Most AI models can write working code, but can they design something that’s actually delightful to use?
If you’ve ever asked an AI to generate a website, dashboard, or game, you’ve probably run into the same problem: yes, the code might run—but the buttons are clunky, the colors don’t match, and the overall experience feels off. Functional? Sure. Visually appealing or user-friendly? Not really.
That’s the gap Tencent is trying to close with its new AI benchmark, ArtifactsBench.
Unlike traditional tests that only check if AI-written code works, ArtifactsBench goes further—it judges how that code looks, feels, and interacts.

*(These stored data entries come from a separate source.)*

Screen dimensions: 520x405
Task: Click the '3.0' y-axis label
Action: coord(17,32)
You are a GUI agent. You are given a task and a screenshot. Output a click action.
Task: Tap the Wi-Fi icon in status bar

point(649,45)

Think of it like a design-savvy art critic built into an automated testing pipeline.
Here’s how it works: The AI is given one of 1,825 creative tasks—from building web apps and data visualizations to mini-games. Once the AI completes the task, ArtifactsBench safely runs the generated code, captures screenshots of how it behaves, and passes all of this to a “Multimodal Large Language Model” (MLLM) that acts as a judge. But this judge doesn’t just eyeball things—it uses a structured 10-point checklist to score functionality, UX, and aesthetics.

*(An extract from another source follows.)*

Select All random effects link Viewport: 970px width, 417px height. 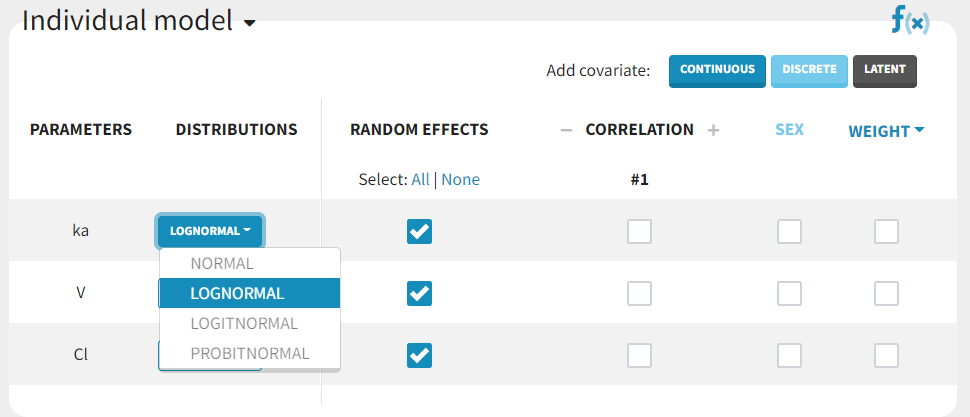420,180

The result? A scoring system that aligns with human taste at an impressive 94.4% rate—much higher than previous methods.
Tencent tested over 30 leading AI models using ArtifactsBench. Surprisingly, general-purpose models outperformed specialized coding AIs. For example, Qwen-2.5-Instruct, a generalist, beat out Qwen’s own coding and vision-specific variants. Why? Because design isn’t just about code—it takes reasoning, instruction-following, and design intuition.
In other words, “good taste” in AI is a complex mix of logic and style—and ArtifactsBench might be our best tool yet to measure it.
With this, Tencent isn’t just asking, “Can your AI code?” It’s asking, “Can your AI create something people actually want to use?” And that’s a shift worth watching.